A Little Question in Ladies' Rights
Parker Fillmore
Parker Fillmore
A Little Question in Ladies' Rights
PART ONE
MARGERY was sitting under the cherry tree with a certain air of expectancy. She seemed to be waiting for something or some one. Willie Jones's head popped over the back fence and Willie Jones himself, a tin pail in one hand, dropped into the Blair yard and made for the cherry tree. But Margery still gazed earnestly, tensely, into nothing. Willie Jones, evidently, was not the object of her thoughts.
"What's the matter, Margery?"
"Nothing. I'm just waiting."
"What for?"
There was no reason for telling Willie Jones, but, by the same token, there was no reason for not telling him. So Margery answered frankly:
"I et a whole bagful of bananas and now Effie says I'm going to be sick and thr'up. So I'm just waiting."
"Whew! How many was they, Margery?"
"I don't know, but a good many."
"Think you might have shared with a fella."
"Well, you see, Willie, I didn't know anything about them. None of us did. I thought I smelled something good in the pantry, and when Effie went upstairs I sneaked in to see. Sure enough, there was a bag of bananas, real soft and sweet, don't you know. I et one and then I et another and, before I knew it, they were all gone. Then Effie caught me as I was coming out."
"Will she tell on you?"
"No, I don't think she'll tell on me. But she says I'm going to be awful sick. I was once before. So I'm just waiting."
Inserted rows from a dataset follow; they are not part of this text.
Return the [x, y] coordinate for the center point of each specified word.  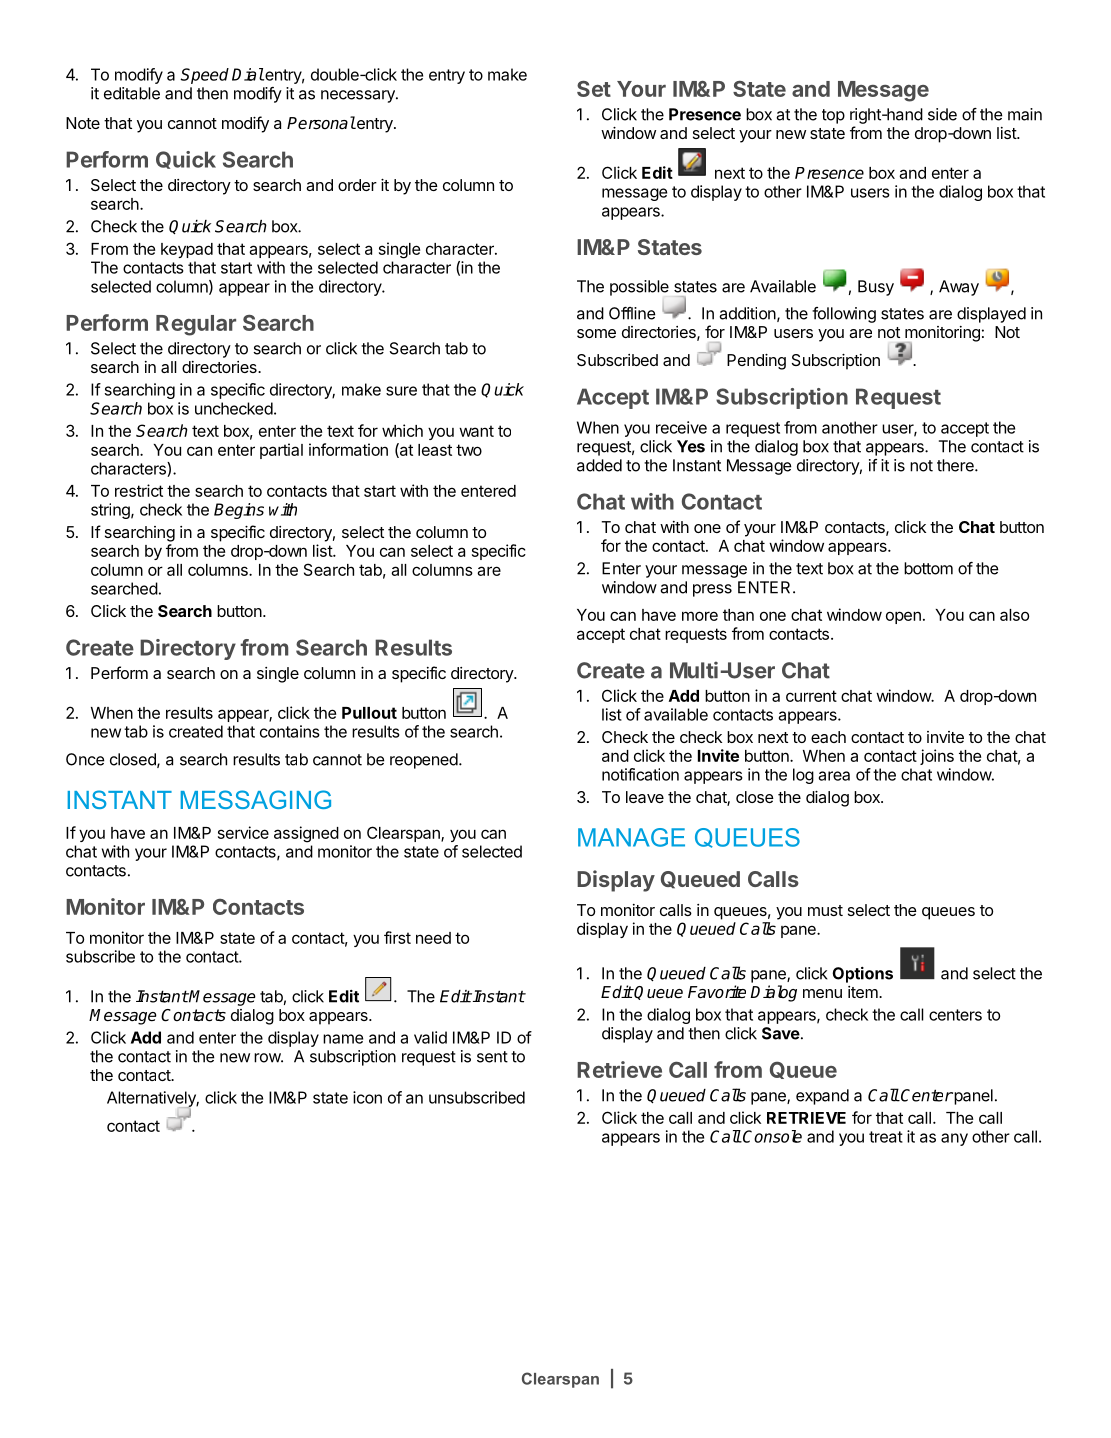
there [956, 465]
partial [281, 451]
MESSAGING [256, 799]
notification [640, 774]
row [268, 1058]
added [599, 465]
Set [594, 88]
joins [937, 757]
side [942, 114]
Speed [204, 76]
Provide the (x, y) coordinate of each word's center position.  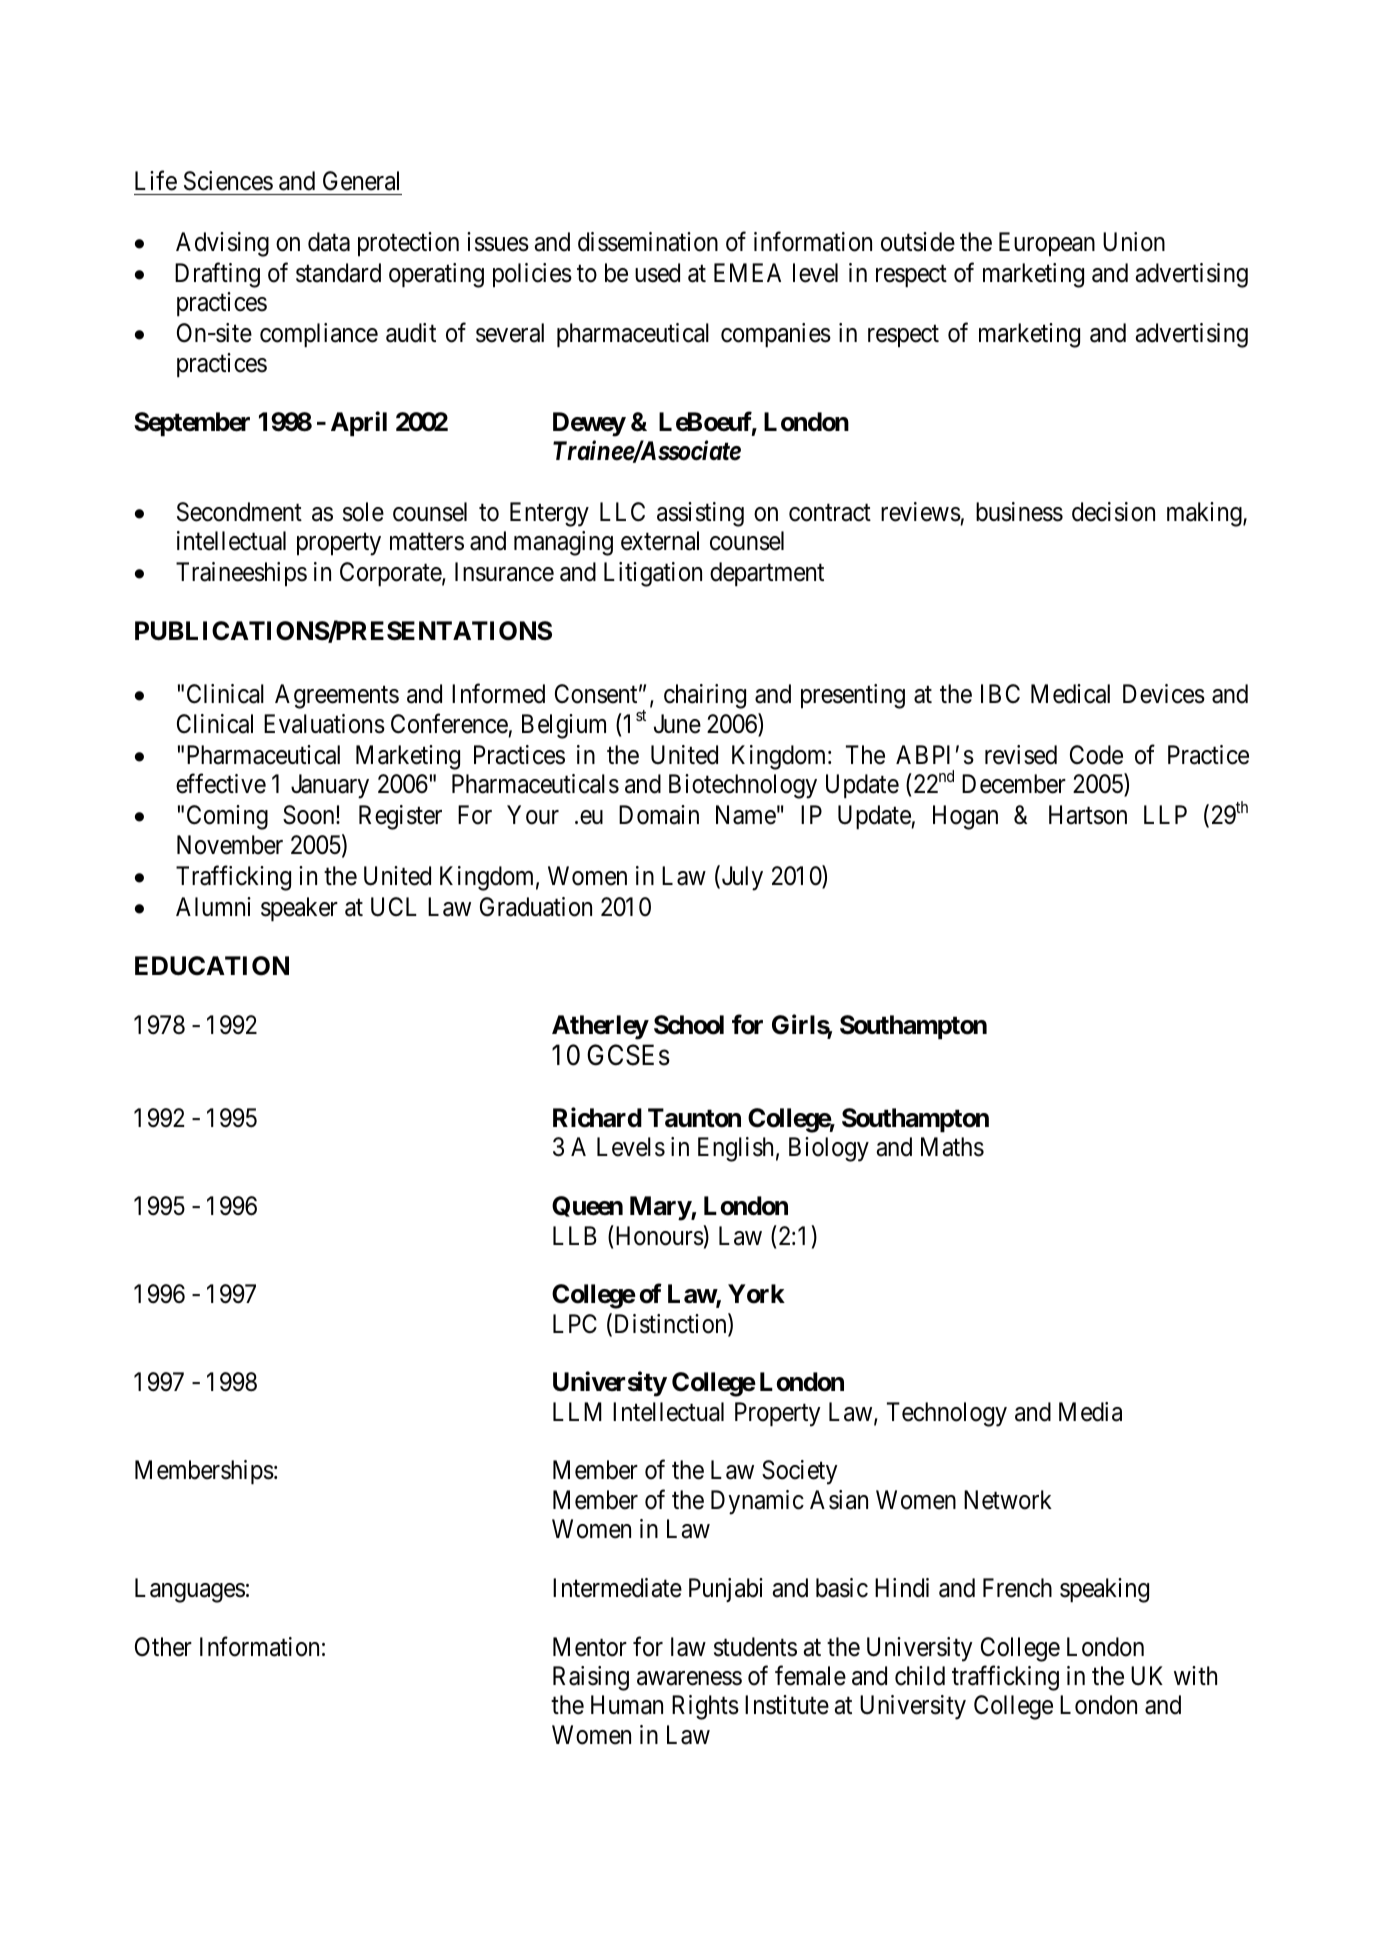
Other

"Aw, you're not going to be sick, Margery. That's only Effie's bluff. Listen: I'm going out blackberrying. There are just dead loads of great big ripe ones on the graveyard patch. My mother'll give me ten cents if I bring her back two quarts."
Margery looked at the tin pail longingly. She, too, would go blackberrying, but she realized that home was the best place for sick folk.
"Aw, come on," Willie urged. "You're not going to be sick. I bet anything you're not."
Confidence begets confidence, and, looking at Willie Jones's tin pail, Margery began to wonder whether, after all, Effie's prophecy might not prove a false one.
"I tell you what, Willie: Wait a minute and I'll ask Effie."
"Why do you got to ask her?"
"Because mother's not home. Besides, if I do get sick, I'll want Effie to take care of me."
This last was too sound a reason for Willie to gainsay, so Margery called Effie to the kitchen door.
"Blackberryin'! And in the sun!" Effie repeated, when Margery had delivered herself. "Well, I guess not! Here you are just stuffed full of ripe bananas and you want a-go out trampin' in the sun! Not much! You stay right where you are, me lady, and take care o' yourself."
"You see," Margery explained to Willie Jones.
"Aw, rats!" that young gentleman exclaimed, turning a hostile front toward the kitchen door. "Come on, Margery. What do you care what Effie says? She's nuthin' but an old hired girl! I wouldn't let any old hired girl boss me around!"
"Any old —what?" gasped Effie, her face turning red and her eyes opening wide with horror.
"Any old hired girl!" Willie Jones repeated defiantly. "Ain't she nuthin' but an old hired girl, Margery?"
It was a question Margery had never before considered. To her Effie had always been merely Effie – merely the person who cooked and sewed and swept and waited on table and combed your hair and buttoned your dress and did all the thousand and one things about the house that had to be done and always were done. She was merely Effie and, come to think of it, she must be the hired girl, for in every house in the neighborhood the person who did the things or a few of the things that Effie did was undoubtedly the hired girl. And if you are a thing, what's the sense pretending you aren't? Margery did not wish to offend Effie, but facts is facts.
"Of course Effie's our hired girl."
For a moment Effie looked hurt enough for tears.
"Oh, Margery, how can you? And after all the years I've took care of you and loved you! You don't mean it, do you? You're not going to call your poor old Effie such an ugly name, are you?"